Hochschwarzwald Hochschwarzwald Card in Gefahr

Technischer Dienstleister meldet Insolvenz an. Hochschwarzwald Tourismus GmbH gibt am Mittwoch Erklärung ab.

Die Hochschwarzwald Card gilt die Erfolgsstory schlechthin. Vor sieben Jahren eingeführt, hat sich das All-inklusive-Angebot trotz damals vieler Kritiken fest etabliert, ist ein Zugmagnet für Touristen aus aller Welt und besitzt ein Alleinstellungsmerkmal. Mit der Hochschwarzwald Card kann der Gast in der Ferienregion kostenlos verschiedene Attraktionen nutzen. Bei rund 370 Unterkünften erhält jeder Gast beim Einchecken seine persönliche Hochschwarzwald Card. Jetzt stehen dunkle Wolken über dem Angebot, der techniche Anbieter hat Insolvenz angemeldet.

Im Mai 2010 wurde die Hochschwarzwaldcard von Konstantin Andreas Feustel, heute Geschäftsführer der Geios AG, in seiner Funktion als technischer Anbieter in Titisee vorgestellt. Jetzt ist Feustel pleite sein und hat beim Amtsgericht Kempten Insolvenz angemeldet. Für die Hochschwarzwaldcard eine neue Situation, über die Thorsten Rudolph, Geschäftsführer der Hochschwarzwald Tourismus GmbH, am Mittwoch eine offizielle Erklärung abgeben möchte. Rudolph, frisch von einer Asienreise zurückgekehrt, wollte sich am Montag dazu noch nicht öffentlich äußern.

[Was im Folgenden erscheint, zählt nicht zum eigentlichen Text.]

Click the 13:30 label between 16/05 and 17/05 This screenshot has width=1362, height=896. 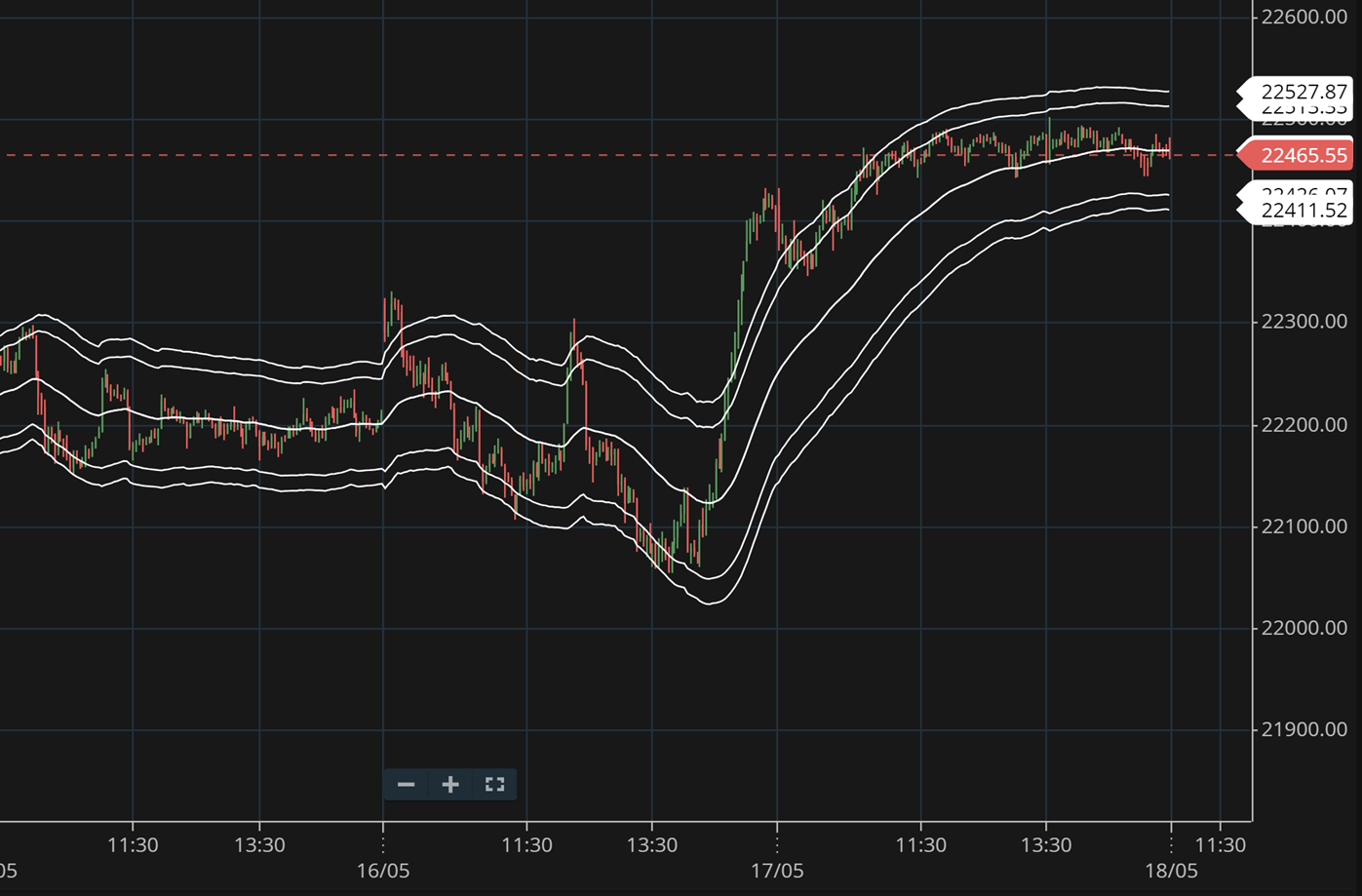pos(652,845)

Die Geios AG hat unter anderem auch die technische Basis für die Echt-Bodensee-Card geschaffen, die jetzt aber in Frage gestellt wird. Wie wichtig die Hochschwarzwald Card, für die bisher über 1,5 Millionen Euro Marketingkosten ausgegeben wurden, für einen gut funktionierenden Tourismus ist, beweisen diese Zahlen: Begonnen hat das Projekt Hochschwarzwald Card mit 180 Übernachtungsbetrieben, inzwischen sind 365 Betriebe vom Sternehotel bis Ferienwohnungsbesitzer mit im Boot. 271 000 Karten wurden bis zum Jahr 2015 ausgegeben, somit war jeder dritte Gast im Besitz der Card, wie die Hochschwarzwald Tourismus GmbH im Mai 2016 informierte. Mit der Card hängen mehr als 1,2 Millionen Übernachtungen zusammen, was eine Steigerung von 7,3 Prozent gegenüber 2014 ist. Insgesamt wurden bis 2016 etwa 613 000 Cardnutzungen gezählt, das ist ein Plus von 9,8 Prozent. Allein 474 000 Nutzungen (77 Prozent) entfallen auf die Top 10 der 2015 am meisten nachgefragten Attraktionen. Nach sieben Jahren sind über 100 Partner auf der Card. Dabei steht das Badeparadies Schwarzwald an der Spitze, gefolgt vom Liftverbund Feldberg, Feldbergbahn, Bootsbetriebe Schweitzer, Hasenhorn Coaster, Bootsbetrieb Toth, Steinwasenpark, Haus der Natur oder Kletterwald Feldberg.